RECORD SET:
┏━━

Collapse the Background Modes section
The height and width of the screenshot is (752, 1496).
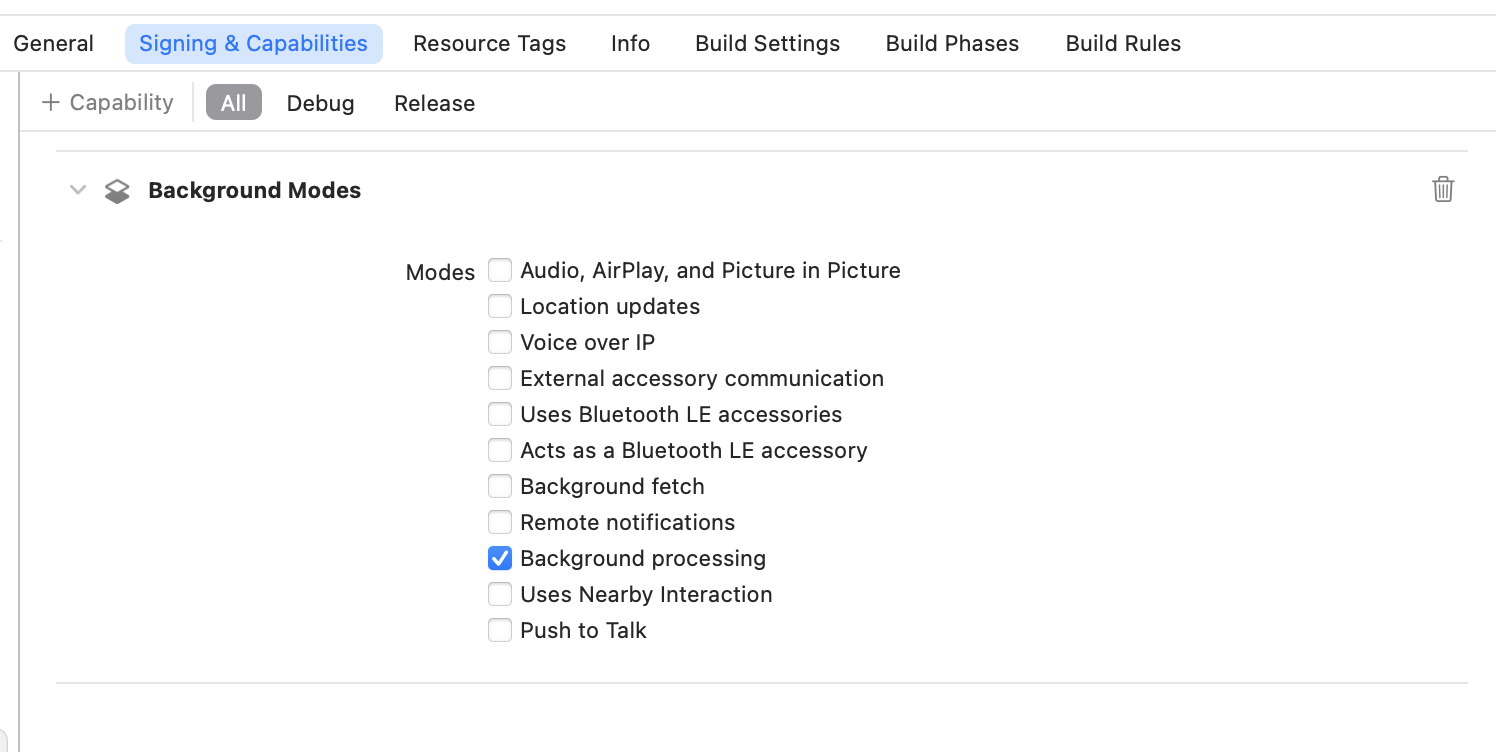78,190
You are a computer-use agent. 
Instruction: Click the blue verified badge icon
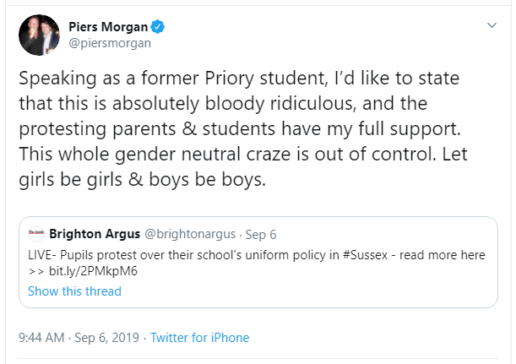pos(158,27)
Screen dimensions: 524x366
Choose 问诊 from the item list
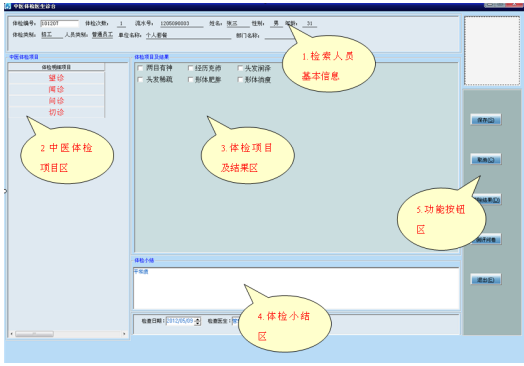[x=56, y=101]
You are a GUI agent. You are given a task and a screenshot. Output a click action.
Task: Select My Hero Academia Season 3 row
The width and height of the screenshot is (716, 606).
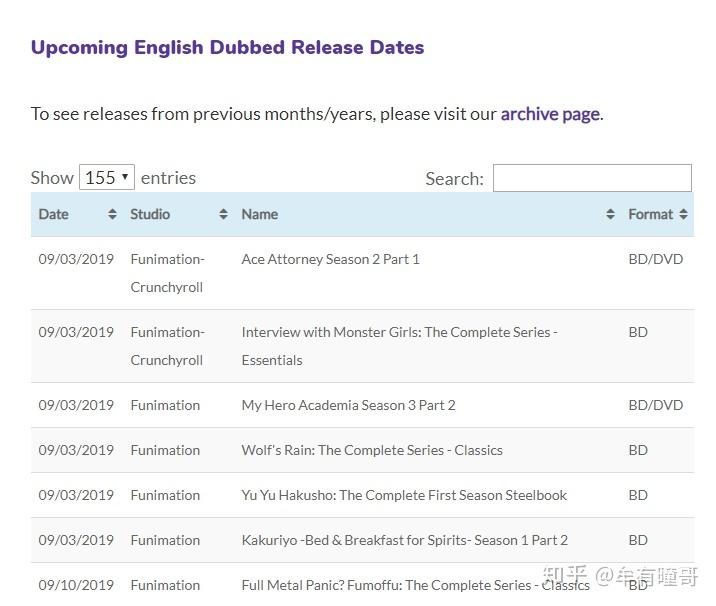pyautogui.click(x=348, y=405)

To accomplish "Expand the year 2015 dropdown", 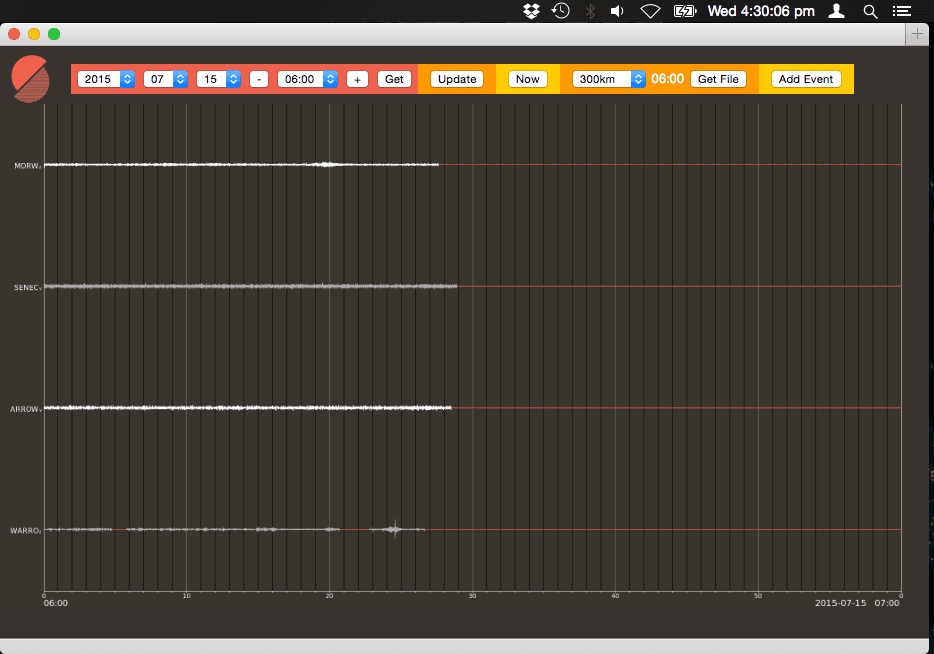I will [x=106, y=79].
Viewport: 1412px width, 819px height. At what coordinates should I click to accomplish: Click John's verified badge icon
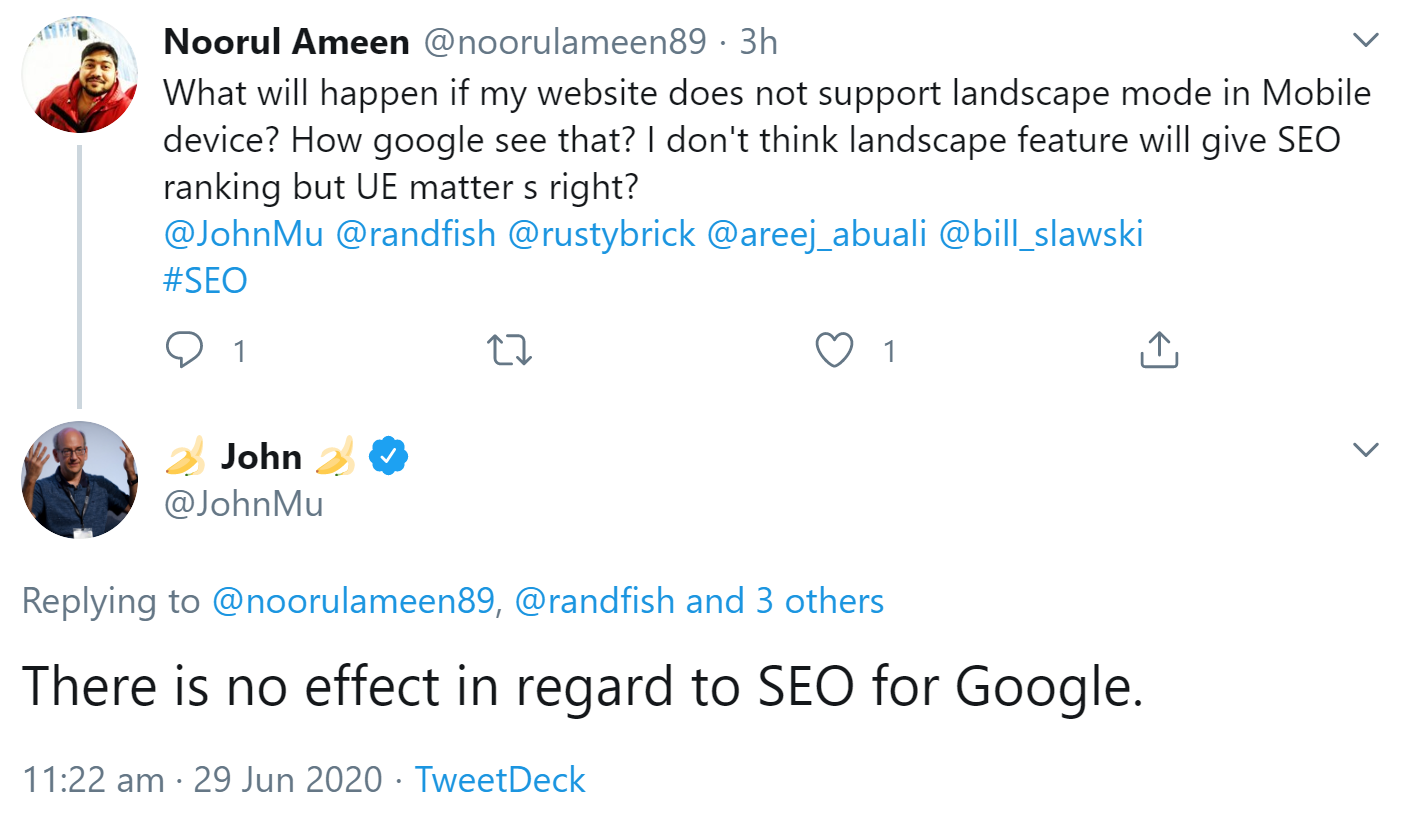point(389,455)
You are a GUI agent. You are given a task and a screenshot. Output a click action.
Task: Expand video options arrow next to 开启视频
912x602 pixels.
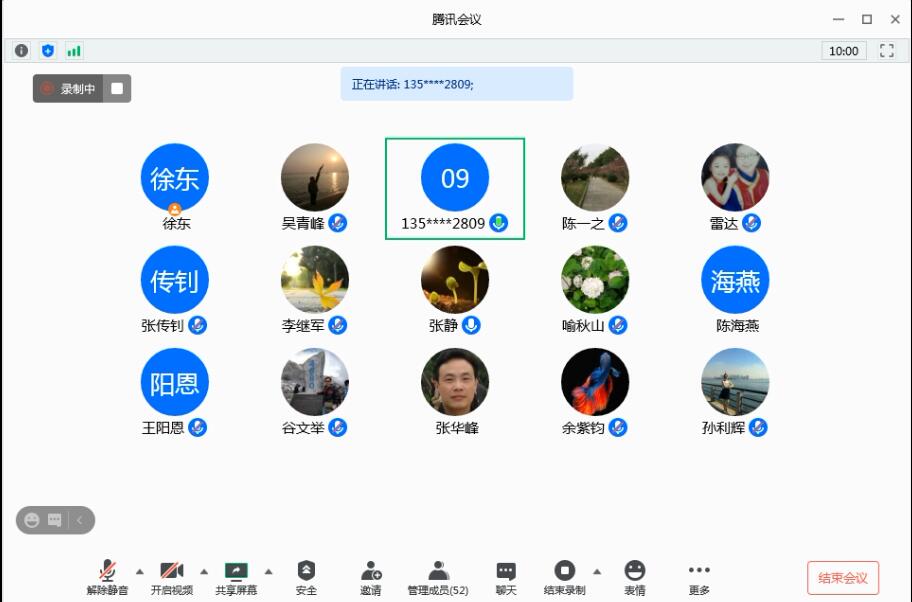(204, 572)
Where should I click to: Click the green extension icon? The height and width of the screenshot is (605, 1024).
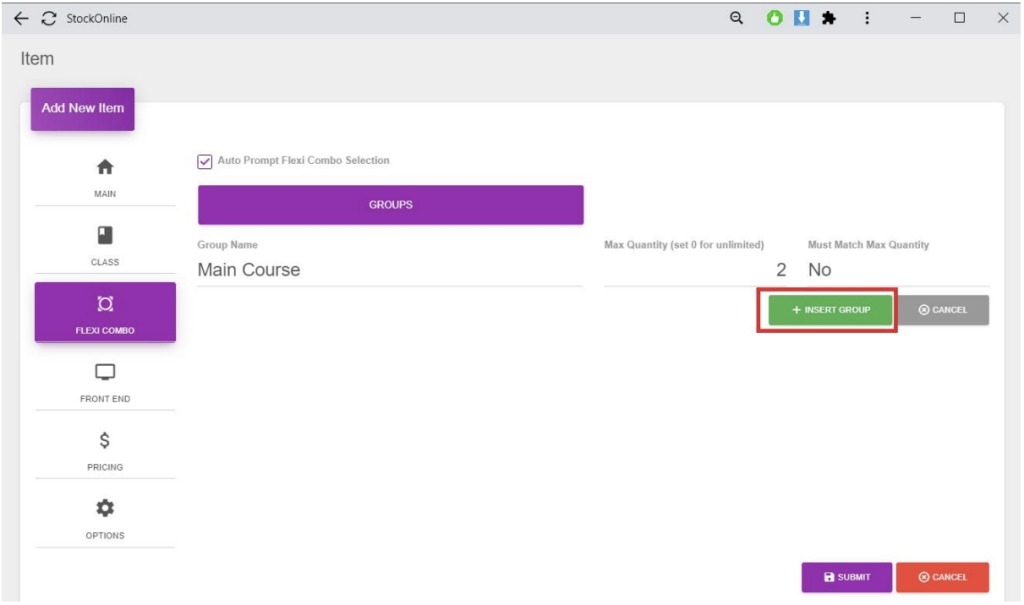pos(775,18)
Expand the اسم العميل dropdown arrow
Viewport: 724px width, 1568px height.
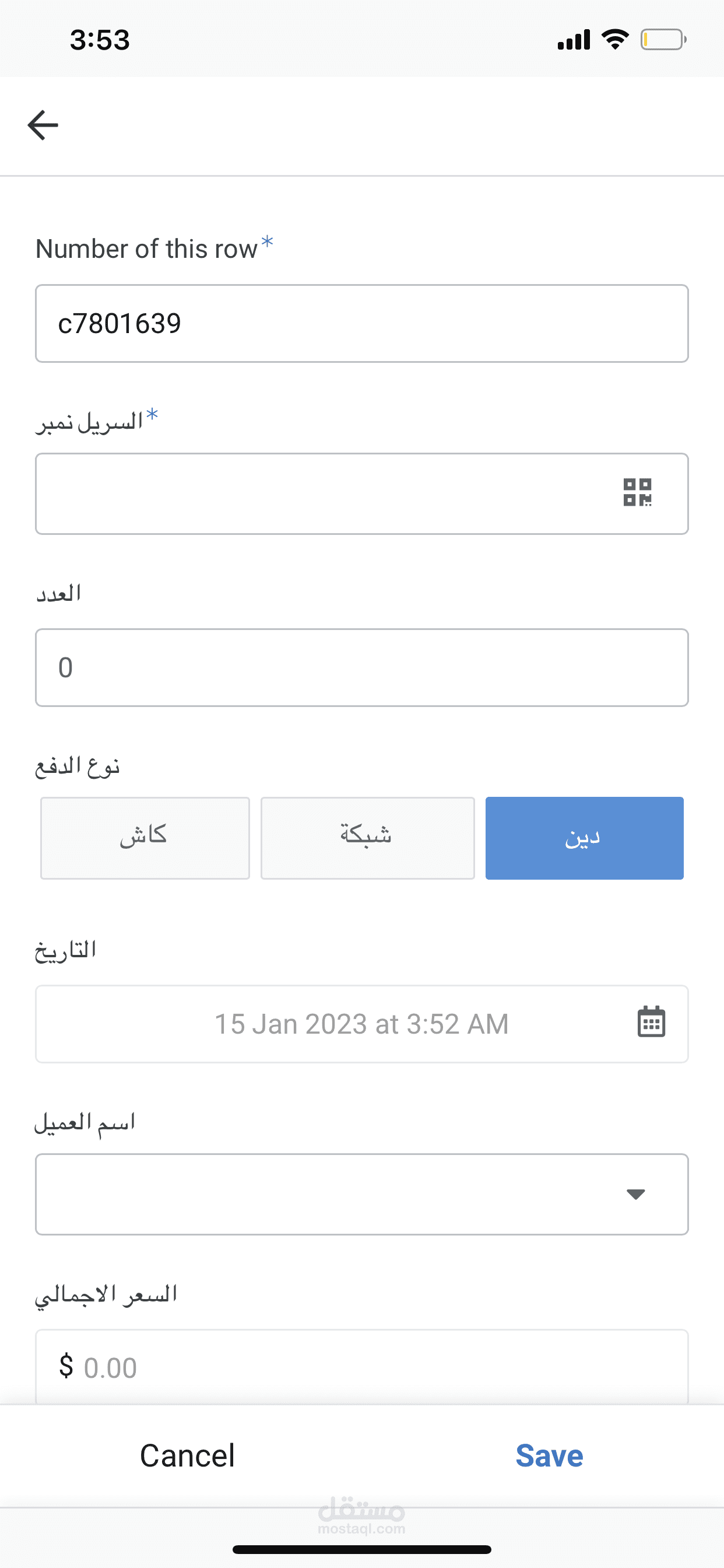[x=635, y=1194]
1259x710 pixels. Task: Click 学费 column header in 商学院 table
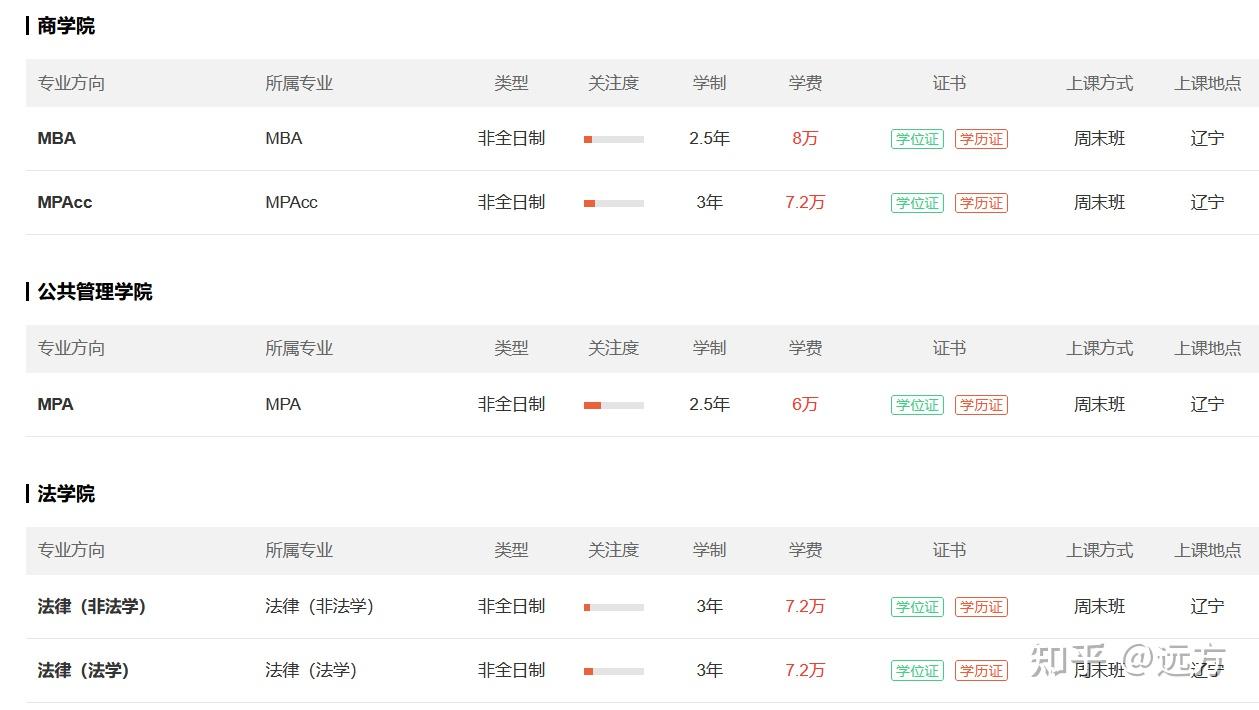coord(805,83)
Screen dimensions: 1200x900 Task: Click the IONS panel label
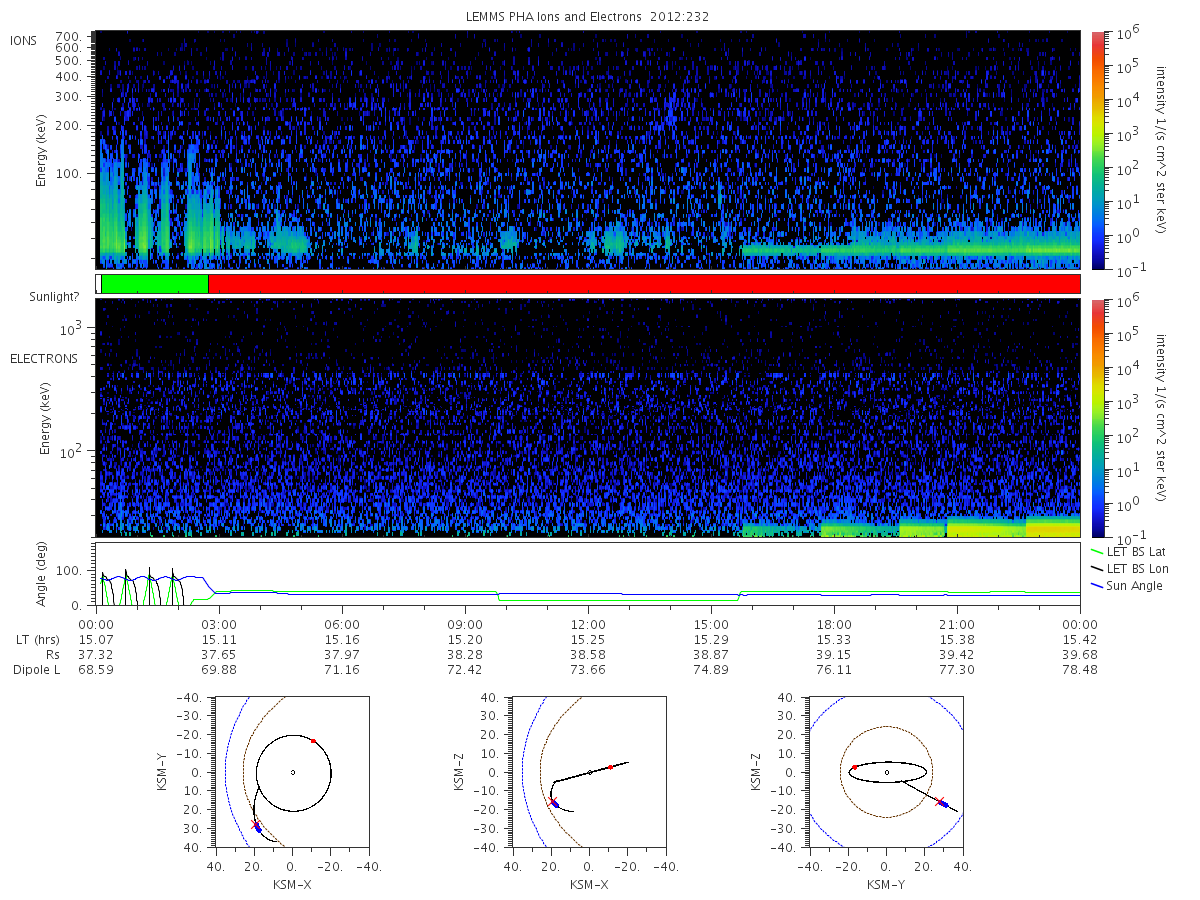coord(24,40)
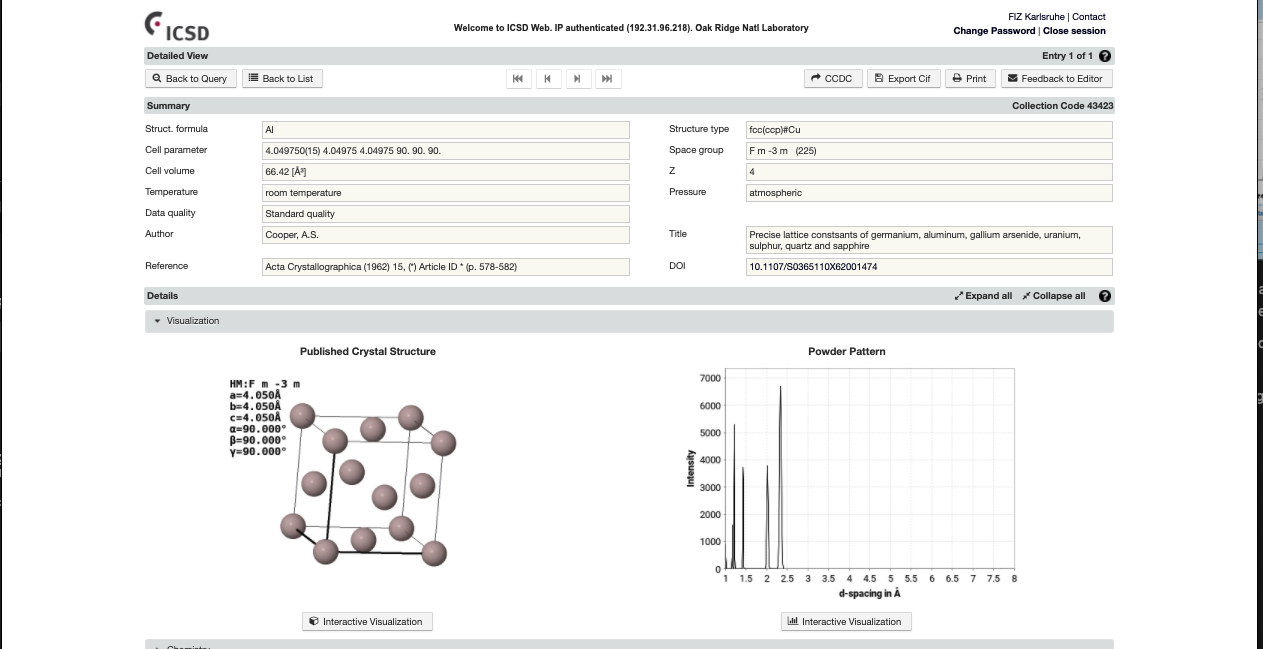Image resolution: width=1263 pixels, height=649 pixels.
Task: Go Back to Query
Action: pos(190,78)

┗━━

GOAL:
Count the lines above that contain the word "should", and reply with only that number.

EXERCISE SOLUTION:
2